Les États membres ont globalement durci la position de la Commission, notamment sur le critère de suspension lié à l’augmentation substantielle du nombre de demandes d'asile non fondées émanant de ressortissants d'un pays tiers pour lequel le taux de reconnaissance de l’asile est faible.
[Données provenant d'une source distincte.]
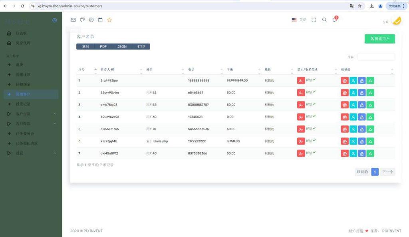Toggle the sidebar collapse circle button

coord(55,20)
Ce taux sera considéré comme faible à 20% (au lieu des 4% proposés).
S’agissant des seuils de déclenchement du mécanisme, qui quantifient la hausse des cas de refus d'entrée et de dépassement de la durée de séjour autorisée, des demandes d'asile non fondées ou des infractions pénales graves, les États membres ont fixé ce seuil à 30% (contre 50%).
La durée de la suspension temporaire de l'exemption de visa a aussi été portée de 9 à 12 mois et peut être prolongée de 24 mois supplémentaires (18 mois dans la proposition de la Commission).
Un État membre pourra, en pratique, notifier à la Commission qu'il est confronté à tel ou tel autre motif de suspension pendant une période d'au moins deux mois, par rapport à la même période de l'année précédente ou aux deux derniers mois précédant la mise en œuvre du régime d'exemption de visas.
La Commission devra consulter les autres États membres (notamment sur les risques pour les relations diplomatiques avec ces pays tiers concernés) et Frontex, et demander l'avis du PE pour formuler une proposition de suspension, ou il suffira d'une majorité simple de pays membres qui en fait la demande.
Le PE n'a pas encore adopté son mandat. Le Slovène Matjaž Nemec (S&D) est rapporteur.